* **PROVIDED PASSAGE**:
★ ★ ★ ★

Once, when I was a fact-checker at The New Yorker, I was working on a very complicated story that required me to spend long, stressful hours on the phone speaking to the parents of children to whom truly horrible things had occurred, making sure all of the details of each tragedy were accurate. The writer of the story was stressed out, too, of course, and late one prepublication night, as we sat hunched over a draft together, she pulled out a small vial. “Want some?” she said. It was not, as you might be guessing, amphetamines, but rather a L’Occitane Lavender Relaxing Roll-on containing lavender essential oil, to be applied to the wrists and temples at moments of duress. It had been a gift to the writer from one of the parents, fittingly, who could tell she needed it during the harrowing reporting process.
Before then, I had always thought of lavender as an old-lady scent, found in cloying, powdery bath soaps or sachets in dresser drawers full of ruffled cotton nightgowns. Now, in oil form, it seemed like a potion with magic properties, like a portal to a sun-dappled field in Provence where a breeze rustled through the lavender boughs. I dabbed generously and inhaled deeply. Against my protests, the writer left the vial on my desk, where we both reached for it frequently over the course of the next few days, steeling ourselves until the story went to press.

★ ★ ★ ★

* **DATA EXCERPT**:
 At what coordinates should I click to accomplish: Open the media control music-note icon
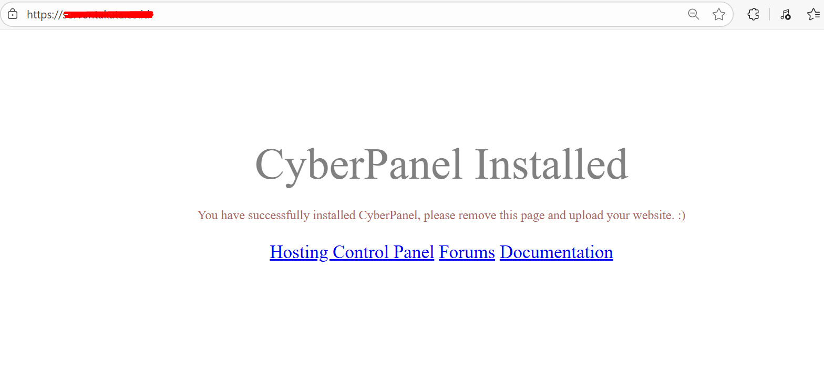785,14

★ ★ ★ ★

* **ACTION ITEM**: Reproduce the section of the lavender oil passage starting with "Once, when I" and going on through "harrowing reporting process.", word for word.

* **EXERCISE OUTPUT**:
Once, when I was a fact-checker at The New Yorker, I was working on a very complicated story that required me to spend long, stressful hours on the phone speaking to the parents of children to whom truly horrible things had occurred, making sure all of the details of each tragedy were accurate. The writer of the story was stressed out, too, of course, and late one prepublication night, as we sat hunched over a draft together, she pulled out a small vial. “Want some?” she said. It was not, as you might be guessing, amphetamines, but rather a L’Occitane Lavender Relaxing Roll-on containing lavender essential oil, to be applied to the wrists and temples at moments of duress. It had been a gift to the writer from one of the parents, fittingly, who could tell she needed it during the harrowing reporting process.